I made Servant to give people their own databases in the cloud:
[https://www.servant.co](https://www.servant.co)

It hosts people-friendly data models I call the "JSON Archetypes":
[https://github.com/servant-app/json-archetypes](https://github.com/servant-
app/json-archetypes)

If this interests anyone, my contact info is all over the website. I'd love to
hear from you.

Austen

------
KittenLanguage
I am building a new programming language that I have named Kitten, with a new
paradigm I call modular. Modular programming will be as easy to learn as
procedural and as powerful as object oriented. I also plan to make the
language nearly as fast as C but with Python styled syntax and with a good set
of libraries and data structures.

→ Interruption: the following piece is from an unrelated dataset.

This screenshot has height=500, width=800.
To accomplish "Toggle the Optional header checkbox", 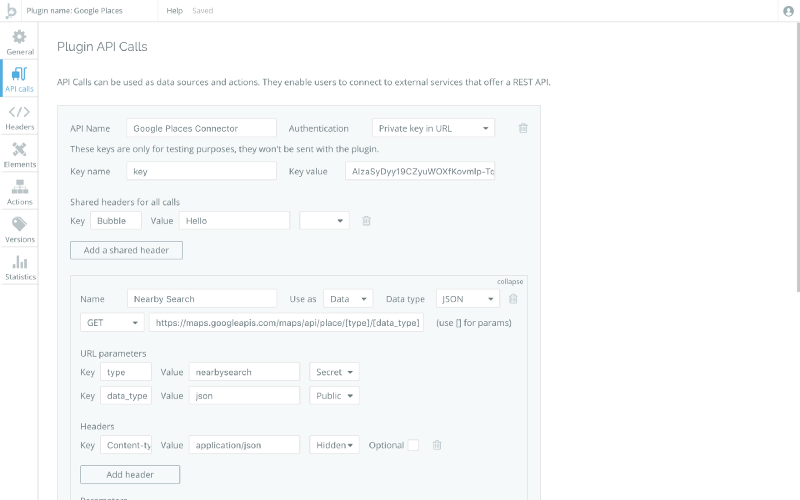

My language will not use manual pointers (no
memory leaks or access violations), but will also not have garbage collection
or reference counting, I have an idea to make things simpler, though it may
add a few restrictions to the language. It will also be easy to extend the
language from C, so any C library will be able to be used if a small wrapper
is built (though of course errors in that part of the code could introduce
memory leaks and access violations could occur). I have many more ideas I am
adding to the language, those are just a sample of what I have planned.

I have most of the language's details written up in pseudocode, hope to have a
working Hello World in a month, a working prototype to give to friends in half
a year, and a working prototype to post on Hacker News in a year, and a full
language within 2-3 years. My problem is I am doing this on my own (which I
don't want to change at this point) while working a full time job. I have
thought about doing a Kickstarter to raise funds (I would ask for at least
$100,000) but know the legal side of things means it would be unwise to do
that until I create a company, which then would cost about $400 a year. I also
don't want any kind of deals involving giving away pieces of the company, or
going into debt, so donations are probably the only way I'd go. Does anyone
think the Kickstarter would be worth it?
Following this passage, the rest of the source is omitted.